If you received medical care from a provider who did not accept Medicare assignment, you may have been required to pay for the entire service up front. If this was the case, you may be eligible to file a claim for reimbursement. Your claim will be governed according to the Medicare reimbursement rates, even if your bill from the provider was more than the approved Medicare amount.
How to File a Claim
If you do need to file a Medicare claim, you will have to complete a form entitled "Patient's Request for Medical Payment," and send the completed form along with an itemized bill from your provider to the correct department in your state. You will be required to describe the reasons why you received medical care from the medical provider on the request form and to specify whether the illness or injury is related to a work incident. You will also be required to include information about any other insurance you may have, including insurance coverage through your employer or through your spouse's employer.
The itemized bill must list the following information:
- he date of service
- The place of service (doctor's office, hospital, patient's home, etc.)
- Description of each surgical or medical service or supply furnished
- Charge for each service
- Name and address of the doctor or supplier who provided the service to you
- Diagnosis (unless you have supplied a good description of your illness on the form itself)
Medicare claims are always paid according to the Medicare reimbursement rates listed in the Medicare fee schedule, even if the claims are submitted by individual Medicare claims. As such, you may receive less than you were required to pay. (For help filing Medicare claims, visit the Medicare.gov website.)

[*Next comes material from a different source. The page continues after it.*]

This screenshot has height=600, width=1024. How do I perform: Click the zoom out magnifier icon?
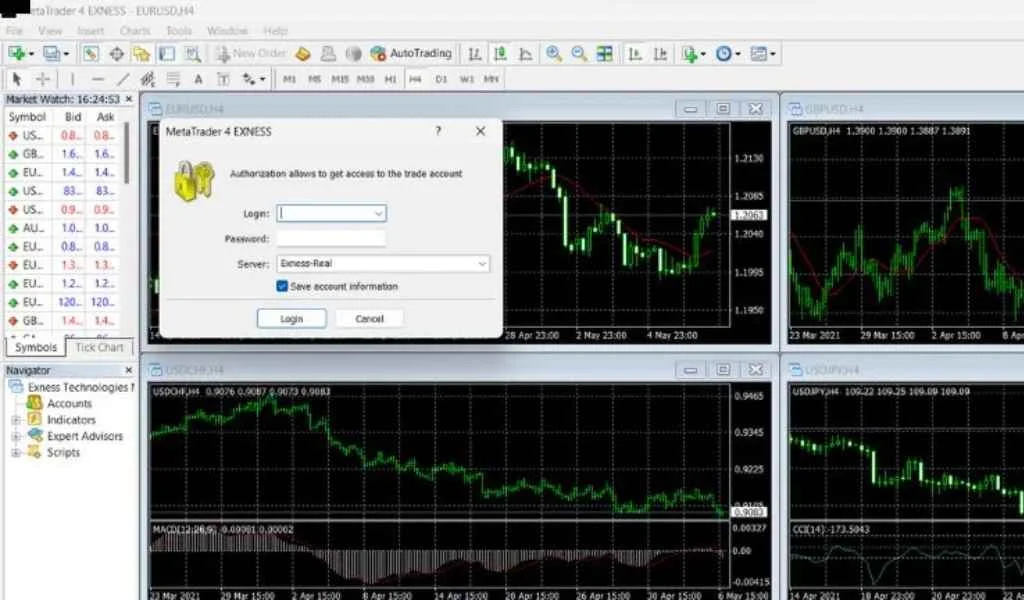pyautogui.click(x=579, y=54)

There are time limits for filing Medicare claims. If you wish to seek reimbursement for Medicare costs that you paid up front, you will be required to submit your claim within one calendar year of the date the service was provided. Any claims submitted more than a year after the service was provided will likely be denied.
Medicare Advantage Plans
Medicare Advantage Plans do not file claims directly with Medicare. If you are enrolled in any of the Medicare Advantage Plans you may be required to pay the full amount of any services you obtain from providers who are outside of your network. If you have questions about Medicare reimbursement rates and a Medicare cost, and you are enrolled in a Medicare Advantage Plan, you should contact your plan provider directly.